- WHAT TO DO:
Each record is to be printed exactly as given, down to the last mark.

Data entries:

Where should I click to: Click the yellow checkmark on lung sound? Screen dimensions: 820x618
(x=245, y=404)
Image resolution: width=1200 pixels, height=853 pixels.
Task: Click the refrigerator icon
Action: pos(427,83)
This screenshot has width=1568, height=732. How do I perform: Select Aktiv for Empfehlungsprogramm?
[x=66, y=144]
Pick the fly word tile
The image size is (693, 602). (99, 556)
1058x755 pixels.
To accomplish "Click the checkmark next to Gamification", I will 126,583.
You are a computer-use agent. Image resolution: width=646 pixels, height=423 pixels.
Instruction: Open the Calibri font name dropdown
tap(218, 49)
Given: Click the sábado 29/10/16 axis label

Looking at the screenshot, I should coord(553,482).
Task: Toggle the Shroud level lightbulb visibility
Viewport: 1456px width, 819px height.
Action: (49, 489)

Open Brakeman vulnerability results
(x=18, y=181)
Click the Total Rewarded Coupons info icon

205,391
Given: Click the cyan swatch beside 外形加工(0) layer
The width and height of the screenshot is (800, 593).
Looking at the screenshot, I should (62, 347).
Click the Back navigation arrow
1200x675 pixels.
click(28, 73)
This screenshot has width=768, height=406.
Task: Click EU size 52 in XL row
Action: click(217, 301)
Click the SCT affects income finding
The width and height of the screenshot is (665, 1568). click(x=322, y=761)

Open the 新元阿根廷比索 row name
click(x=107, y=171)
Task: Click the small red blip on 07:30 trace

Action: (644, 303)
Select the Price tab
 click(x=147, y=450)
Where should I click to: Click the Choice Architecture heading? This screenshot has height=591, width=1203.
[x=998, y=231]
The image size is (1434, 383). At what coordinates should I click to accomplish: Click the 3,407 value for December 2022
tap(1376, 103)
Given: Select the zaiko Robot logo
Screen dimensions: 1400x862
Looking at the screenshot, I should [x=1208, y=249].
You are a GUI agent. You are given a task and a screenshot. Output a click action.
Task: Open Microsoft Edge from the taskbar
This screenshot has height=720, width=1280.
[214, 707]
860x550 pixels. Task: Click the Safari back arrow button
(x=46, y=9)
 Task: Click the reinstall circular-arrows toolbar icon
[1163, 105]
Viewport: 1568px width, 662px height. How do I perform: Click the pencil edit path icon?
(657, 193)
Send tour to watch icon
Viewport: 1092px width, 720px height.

- ANSWER SPACE:
Where should I click to: Click the yellow checkmark on lung sound? Screen dimensions: 820x618
(x=245, y=404)
Image resolution: width=1200 pixels, height=853 pixels.
Task: Click the refrigerator icon
Action: pos(427,83)
This screenshot has width=1568, height=732. How do I perform: Select Aktiv for Empfehlungsprogramm?
[x=66, y=144]
Pick the fly word tile
The image size is (693, 602). (99, 556)
1058x755 pixels.
To accomplish "Click the checkmark next to Gamification", I will 126,583.
You are a computer-use agent. Image resolution: width=646 pixels, height=423 pixels.
Instruction: Open the Calibri font name dropdown
tap(218, 49)
Given: Click the sábado 29/10/16 axis label

Looking at the screenshot, I should coord(553,482).
Task: Toggle the Shroud level lightbulb visibility
Viewport: 1456px width, 819px height.
Action: (49, 489)

Open Brakeman vulnerability results
(x=18, y=181)
Click the Total Rewarded Coupons info icon

205,391
Given: Click the cyan swatch beside 外形加工(0) layer
The width and height of the screenshot is (800, 593).
Looking at the screenshot, I should (62, 347).
Click the Back navigation arrow
1200x675 pixels.
click(28, 73)
This screenshot has width=768, height=406.
Task: Click EU size 52 in XL row
Action: click(217, 301)
Click the SCT affects income finding
The width and height of the screenshot is (665, 1568). click(x=322, y=761)

Open the 新元阿根廷比索 row name
click(x=107, y=171)
Task: Click the small red blip on 07:30 trace

Action: (644, 303)
Select the Price tab
 click(x=147, y=450)
Where should I click to: Click the Choice Architecture heading? This screenshot has height=591, width=1203.
[x=998, y=231]
The image size is (1434, 383). At what coordinates should I click to accomplish: Click the 3,407 value for December 2022
tap(1376, 103)
Given: Select the zaiko Robot logo
Screen dimensions: 1400x862
Looking at the screenshot, I should [x=1208, y=249].
You are a GUI agent. You are given a task and a screenshot. Output a click action.
Task: Open Microsoft Edge from the taskbar
This screenshot has height=720, width=1280.
[214, 707]
860x550 pixels. Task: Click the Safari back arrow button
(x=46, y=9)
 Task: Click the reinstall circular-arrows toolbar icon
[1163, 105]
Viewport: 1568px width, 662px height. How do I perform: Click the pencil edit path icon?
(657, 193)
Send tour to watch icon
Viewport: 1092px width, 720px height.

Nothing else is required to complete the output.